Written instruction: Reproduce the following listing word for word, from its first line to its last.

Rows of pointing data
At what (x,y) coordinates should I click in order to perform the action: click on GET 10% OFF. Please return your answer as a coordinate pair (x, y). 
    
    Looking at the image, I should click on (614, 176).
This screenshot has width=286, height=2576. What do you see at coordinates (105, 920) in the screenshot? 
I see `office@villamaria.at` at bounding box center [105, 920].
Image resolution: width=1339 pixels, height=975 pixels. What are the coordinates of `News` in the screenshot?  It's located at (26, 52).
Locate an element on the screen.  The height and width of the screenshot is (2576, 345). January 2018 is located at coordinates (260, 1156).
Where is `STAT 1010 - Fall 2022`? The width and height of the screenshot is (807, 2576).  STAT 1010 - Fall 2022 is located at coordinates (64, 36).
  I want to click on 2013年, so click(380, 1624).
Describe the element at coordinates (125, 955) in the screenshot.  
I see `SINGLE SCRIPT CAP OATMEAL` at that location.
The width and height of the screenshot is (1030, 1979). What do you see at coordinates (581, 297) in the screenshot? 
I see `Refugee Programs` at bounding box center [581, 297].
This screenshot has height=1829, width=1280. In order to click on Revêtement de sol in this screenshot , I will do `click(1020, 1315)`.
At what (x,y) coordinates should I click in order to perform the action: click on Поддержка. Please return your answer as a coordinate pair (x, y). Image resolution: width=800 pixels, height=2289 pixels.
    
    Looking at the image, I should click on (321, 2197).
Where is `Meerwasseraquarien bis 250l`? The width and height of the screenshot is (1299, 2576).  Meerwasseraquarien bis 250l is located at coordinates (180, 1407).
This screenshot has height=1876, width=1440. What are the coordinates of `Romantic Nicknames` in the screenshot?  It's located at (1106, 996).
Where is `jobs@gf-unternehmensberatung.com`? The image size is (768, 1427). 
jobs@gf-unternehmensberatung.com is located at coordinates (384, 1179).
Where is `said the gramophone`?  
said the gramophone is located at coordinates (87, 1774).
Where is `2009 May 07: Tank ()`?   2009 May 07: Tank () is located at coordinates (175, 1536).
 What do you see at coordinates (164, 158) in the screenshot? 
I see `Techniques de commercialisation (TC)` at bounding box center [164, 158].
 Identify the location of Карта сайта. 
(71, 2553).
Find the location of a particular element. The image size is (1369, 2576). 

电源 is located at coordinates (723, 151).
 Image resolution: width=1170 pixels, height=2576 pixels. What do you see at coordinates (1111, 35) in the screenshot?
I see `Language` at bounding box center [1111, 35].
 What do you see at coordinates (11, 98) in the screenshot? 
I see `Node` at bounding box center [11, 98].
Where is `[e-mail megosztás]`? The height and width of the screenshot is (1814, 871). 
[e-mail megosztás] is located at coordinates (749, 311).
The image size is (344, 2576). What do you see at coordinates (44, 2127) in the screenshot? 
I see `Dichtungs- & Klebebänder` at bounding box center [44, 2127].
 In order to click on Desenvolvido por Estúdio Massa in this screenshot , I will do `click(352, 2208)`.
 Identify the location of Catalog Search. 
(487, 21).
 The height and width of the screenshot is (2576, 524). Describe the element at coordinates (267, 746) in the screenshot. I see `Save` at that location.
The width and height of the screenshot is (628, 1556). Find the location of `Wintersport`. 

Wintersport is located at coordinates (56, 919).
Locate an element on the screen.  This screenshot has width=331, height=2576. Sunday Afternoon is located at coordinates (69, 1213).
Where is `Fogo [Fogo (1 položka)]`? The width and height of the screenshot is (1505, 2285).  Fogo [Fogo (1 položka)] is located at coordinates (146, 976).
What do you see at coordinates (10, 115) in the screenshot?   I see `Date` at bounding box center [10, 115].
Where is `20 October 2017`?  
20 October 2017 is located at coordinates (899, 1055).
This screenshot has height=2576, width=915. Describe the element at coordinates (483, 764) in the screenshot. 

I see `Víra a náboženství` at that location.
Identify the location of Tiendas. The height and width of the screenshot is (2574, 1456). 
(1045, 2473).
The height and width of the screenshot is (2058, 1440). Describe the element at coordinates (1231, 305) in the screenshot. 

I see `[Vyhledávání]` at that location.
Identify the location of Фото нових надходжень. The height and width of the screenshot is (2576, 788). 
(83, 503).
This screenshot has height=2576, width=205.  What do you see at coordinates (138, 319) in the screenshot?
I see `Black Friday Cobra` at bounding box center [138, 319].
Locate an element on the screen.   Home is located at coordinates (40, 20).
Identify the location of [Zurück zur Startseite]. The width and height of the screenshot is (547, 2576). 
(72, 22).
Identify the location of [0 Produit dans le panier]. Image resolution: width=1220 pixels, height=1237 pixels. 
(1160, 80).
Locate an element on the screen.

Solved problem:
At what (x,y) coordinates should I click in order to perform the action: click on GET 10% OFF. Please return your answer as a coordinate pair (x, y). 
    
    Looking at the image, I should click on (614, 176).
This screenshot has width=286, height=2576. What do you see at coordinates (105, 920) in the screenshot? 
I see `office@villamaria.at` at bounding box center [105, 920].
Image resolution: width=1339 pixels, height=975 pixels. What are the coordinates of `News` in the screenshot?  It's located at (26, 52).
Locate an element on the screen.  The height and width of the screenshot is (2576, 345). January 2018 is located at coordinates (260, 1156).
Where is `STAT 1010 - Fall 2022`? The width and height of the screenshot is (807, 2576).  STAT 1010 - Fall 2022 is located at coordinates (64, 36).
  I want to click on 2013年, so click(380, 1624).
Describe the element at coordinates (125, 955) in the screenshot.  
I see `SINGLE SCRIPT CAP OATMEAL` at that location.
The width and height of the screenshot is (1030, 1979). What do you see at coordinates (581, 297) in the screenshot? 
I see `Refugee Programs` at bounding box center [581, 297].
This screenshot has height=1829, width=1280. In order to click on Revêtement de sol in this screenshot , I will do `click(1020, 1315)`.
At what (x,y) coordinates should I click in order to perform the action: click on Поддержка. Please return your answer as a coordinate pair (x, y). Image resolution: width=800 pixels, height=2289 pixels.
    
    Looking at the image, I should click on (321, 2197).
Where is `Meerwasseraquarien bis 250l`? The width and height of the screenshot is (1299, 2576).  Meerwasseraquarien bis 250l is located at coordinates (180, 1407).
This screenshot has height=1876, width=1440. What are the coordinates of `Romantic Nicknames` in the screenshot?  It's located at (1106, 996).
Where is `jobs@gf-unternehmensberatung.com`? The image size is (768, 1427). 
jobs@gf-unternehmensberatung.com is located at coordinates (384, 1179).
Where is `said the gramophone`?  
said the gramophone is located at coordinates (87, 1774).
Where is `2009 May 07: Tank ()`?   2009 May 07: Tank () is located at coordinates (175, 1536).
 What do you see at coordinates (164, 158) in the screenshot? 
I see `Techniques de commercialisation (TC)` at bounding box center [164, 158].
 Identify the location of Карта сайта. 
(71, 2553).
Find the location of a particular element. The image size is (1369, 2576). 

电源 is located at coordinates (723, 151).
 Image resolution: width=1170 pixels, height=2576 pixels. What do you see at coordinates (1111, 35) in the screenshot?
I see `Language` at bounding box center [1111, 35].
 What do you see at coordinates (11, 98) in the screenshot? 
I see `Node` at bounding box center [11, 98].
Where is `[e-mail megosztás]`? The height and width of the screenshot is (1814, 871). 
[e-mail megosztás] is located at coordinates (749, 311).
The image size is (344, 2576). What do you see at coordinates (44, 2127) in the screenshot? 
I see `Dichtungs- & Klebebänder` at bounding box center [44, 2127].
 In order to click on Desenvolvido por Estúdio Massa in this screenshot , I will do `click(352, 2208)`.
 Identify the location of Catalog Search. 
(487, 21).
 The height and width of the screenshot is (2576, 524). Describe the element at coordinates (267, 746) in the screenshot. I see `Save` at that location.
The width and height of the screenshot is (628, 1556). Find the location of `Wintersport`. 

Wintersport is located at coordinates (56, 919).
Locate an element on the screen.  This screenshot has width=331, height=2576. Sunday Afternoon is located at coordinates (69, 1213).
Where is `Fogo [Fogo (1 položka)]`? The width and height of the screenshot is (1505, 2285).  Fogo [Fogo (1 položka)] is located at coordinates (146, 976).
What do you see at coordinates (10, 115) in the screenshot?   I see `Date` at bounding box center [10, 115].
Where is `20 October 2017`?  
20 October 2017 is located at coordinates (899, 1055).
This screenshot has height=2576, width=915. Describe the element at coordinates (483, 764) in the screenshot. 

I see `Víra a náboženství` at that location.
Identify the location of Tiendas. The height and width of the screenshot is (2574, 1456). 
(1045, 2473).
The height and width of the screenshot is (2058, 1440). Describe the element at coordinates (1231, 305) in the screenshot. 

I see `[Vyhledávání]` at that location.
Identify the location of Фото нових надходжень. The height and width of the screenshot is (2576, 788). 
(83, 503).
This screenshot has height=2576, width=205.  What do you see at coordinates (138, 319) in the screenshot?
I see `Black Friday Cobra` at bounding box center [138, 319].
Locate an element on the screen.   Home is located at coordinates (40, 20).
Identify the location of [Zurück zur Startseite]. The width and height of the screenshot is (547, 2576). 
(72, 22).
Identify the location of [0 Produit dans le panier]. Image resolution: width=1220 pixels, height=1237 pixels. 
(1160, 80).
Locate an element on the screen.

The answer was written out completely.